Insurers take measure of new accounting rules
New international accounting standards now under consideration would bring significant changes in how U.S. insurance companies account for the products they sell. The changes could also influence the types of coverage that companies are willing to offer, and the ways in which regulators monitor the industry, experts say.
Perhaps most important, the new standards are intended to make insurers’ financial results more transparent for investors and consumers.
Representatives from global accounting and consulting firm PriceWaterhouseCoopers (PWC) outlined details of the proposed rules during a forum held last week at Drake University. Hosted by Drake’s actuarial science program, the event drew participants from 11 major insurance companies, among them Greater Des Moines-based Principal Financial Group Inc., American Equity Investment Life Insurance Co. and Aviva USA.
“This is a big change in the way insurance companies are going to report earnings,” said Larry Rubin, a partner with PWC’s Actuarial and Insurance Management Solutions practice in New York City, during a break in the forum.
“Insurance companies that may have looked profitable under the former method may no longer look as profitable, and vice versa,” said Rubin, who recently co-authored a paper titled “Fair Value of Insurance Contracts,” published by the International Congress of Actuaries. “So it probably will dramatically impact not only how the insurance companies report, but also what products they write and what guarantees they’re willing to offer, and therefore it has implications for consumers as well.”
The International Accounting Standards Board (IASB) in July published an exposure draft that outlines the proposed changes. The proposed insurance accounting rules are part of a larger effort to develop a set of global standards, the International Financial Reporting Standards (IFRS), which have already been voluntarily adopted by some U.S. companies that operate internationally.
Though the IASB is expected to issue a final decision in June 2011, the new rules aren’t expected to be adopted by U.S. insurers until 2015 at the earliest.
American insurers currently use Generally Accepted Accounting Principles (GAAP), which are formulated by the Financial Accounting Standards Board (FASB). For the past two years, the FASB has been working toward convergence with the IASB’s proposal, and last week issued a discussion paper on the topic.
“This is the first time we’ve seen actual words saying what is the possible standard,” said Sam Gutterman, a director and consulting actuary with PWC’s Chicago office, who spoke on the panel. “So now the U.S. insurance industry, though there is no absolute certainty they’ll be affected, can actually see what these impacts may be in their financial statements.”

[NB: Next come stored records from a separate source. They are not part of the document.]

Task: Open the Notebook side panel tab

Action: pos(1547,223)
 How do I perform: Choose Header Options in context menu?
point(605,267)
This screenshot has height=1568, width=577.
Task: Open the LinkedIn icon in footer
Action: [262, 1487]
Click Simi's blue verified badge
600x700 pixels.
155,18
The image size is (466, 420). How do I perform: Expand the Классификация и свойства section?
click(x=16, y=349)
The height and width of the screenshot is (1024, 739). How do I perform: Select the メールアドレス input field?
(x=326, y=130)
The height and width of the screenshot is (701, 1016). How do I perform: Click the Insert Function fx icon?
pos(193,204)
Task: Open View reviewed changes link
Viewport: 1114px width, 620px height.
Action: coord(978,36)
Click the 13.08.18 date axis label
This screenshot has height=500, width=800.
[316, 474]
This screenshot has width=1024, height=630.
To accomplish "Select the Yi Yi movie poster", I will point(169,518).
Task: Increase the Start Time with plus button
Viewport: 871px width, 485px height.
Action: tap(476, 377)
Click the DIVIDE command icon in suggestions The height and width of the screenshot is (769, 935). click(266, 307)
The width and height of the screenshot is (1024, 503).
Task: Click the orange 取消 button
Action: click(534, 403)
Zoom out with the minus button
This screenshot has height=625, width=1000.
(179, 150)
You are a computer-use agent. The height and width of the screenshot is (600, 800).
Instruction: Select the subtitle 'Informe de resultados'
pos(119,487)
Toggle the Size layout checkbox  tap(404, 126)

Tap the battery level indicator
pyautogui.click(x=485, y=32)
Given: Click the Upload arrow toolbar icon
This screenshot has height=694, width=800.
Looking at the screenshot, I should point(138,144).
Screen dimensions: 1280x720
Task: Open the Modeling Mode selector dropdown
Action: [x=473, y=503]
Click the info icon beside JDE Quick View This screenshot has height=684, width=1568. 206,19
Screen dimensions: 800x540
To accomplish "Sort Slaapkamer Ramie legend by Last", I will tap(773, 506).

In an hour-long presentation to the actuaries gathered, Gutterman outlined the proposed “building block” model that insurance companies would use to measure insurance liabilities, based on assessments of the timing and risk of future cash flows.
Reviews are mixed on whether the changes would be good or bad for the industry, he said during a break.
“I think most people are focused on the fact that it’s going to be a big change,” he said. “This is going to be a restructuring of their financial statements, different presentations and formats in terms of communication to investors and the outside world, so therefore this is going to be significantly affecting their operations.”
The current GAAP system used by insurers “really makes it difficult to compare the relative performance of insurance companies,” Gutterman said.
For instance, an insurance policy in which all elements of the contract are guaranteed is subject to one GAAP accounting standard, but if the contract is changed so that just one element is not guaranteed, it’s subject to an entirely different standard, Gutterman said. “Even though the difference in the contracts can be slight, the accounting is very different, and then how do you compare them, even though economically they perform exactly the same?”
Though the IFRS model’s basic structure is known, many changes are possible as the rules are tweaked in the next nine months, Gutterman said. “This is an attempt to open it up and make it more understandable,” he said. “The question is where they will end up.”
On the regulatory side, the National Association of Insurance Commissioners is assessing how the statutory accounting system it uses to oversee insurers will change, said Terri Vaughan, the association’s CEO and former Iowa insurance commissioner, who was one of the panelists.
“One of the things we have to figure out is what the implications are of the creation of international financial reporting standards and possible convergence between GAAP and IFRS,” she said.
European countries adopted a similar standard called Market Consistent Embedded Value about three years ago, Rubin noted. Some of the proposed IFRS rules have been written to address problems encountered with that standard, he said.
In Europe, “they found that a lot of life insurance companies were less willing to write savings guarantees (for policies with savings components), because the accounting became very onerous,” he said. “So it’s very possible you could see some of that in the United States.”
A comment period on the insurance contracts standard is open until Nov. 30; the exposure draft can be viewed under the “Comment on a proposal” tab at www.ifrs.org.